Too much fucking abstraction

You know what the problem with Rails Ajax helpers is? It’s not that they’re done wrong. Well, up until 3 they were done VERY wrong. But in the upcoming Rails 3, they adopted a set of practices popularly known as UJS (Unobtrusive JavaScript, I guess). Which is short for “JavaScript done right”, and nothing particularly groundbreaking since people who know their JS/HTML have been doing that for a while. Though it’s definitely a step in the right direction in you consider where things were before with embedded JS going all over the place.

But the problem is this: it’s still too much fucking abstraction. It seems like a good idea. It’s there so people who don’t know JS can use Ajax, right? Were Rails merely abstracting browser incompatibilities, for instance, I’d be buying Rails UJS t-shirts and wearing them at meetups. But that’s already done by libraries such as jQuery, or Prototype. And that is the level you want to work at.
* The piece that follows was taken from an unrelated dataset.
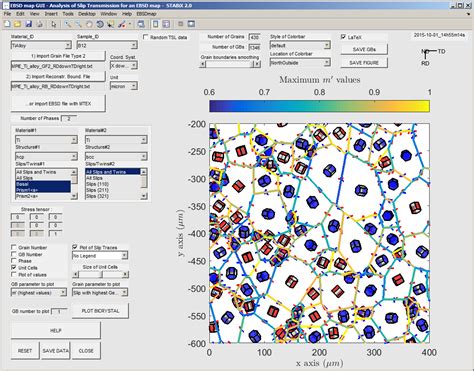Enable the Random TSL data checkbox
Screen dimensions: 474x371
pos(146,37)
These libraries are OK because 1) they abstract differences between browsers, specifically DOM and events related stuff, and 2) they give you a few constructs for building proper proper JS apps with less code. See what I coined when I said “JS apps”? You can’t build those with Ajax helpers. So if you only know JS through Rails helpers, make that your next objective as a developer: learn how to use either jQuery or Prototype properly.

Other frameworks such as ASP.NET, Spring, and GWT, also offer Ajax helpers, either directly or through libraries. Having worked with developers coming from all those 3 backgrounds, I have to say: it’s scary. If a task falls outside the realm of what the framework offers, either the fix will be VERY ugly, or they won’t be able to come up with one. That’s what happens when you’re out to build front-end centric applications without the slightest understanding of how the underlying tech works.

On a more philosophical level, this discussion illustrates a human problem: the more you abstract, the less you know. As a knowledge-hungry programmer though, you should strive to tune your throughput equation to stay as close as possible to the core concepts while retaining as much development speed as you can.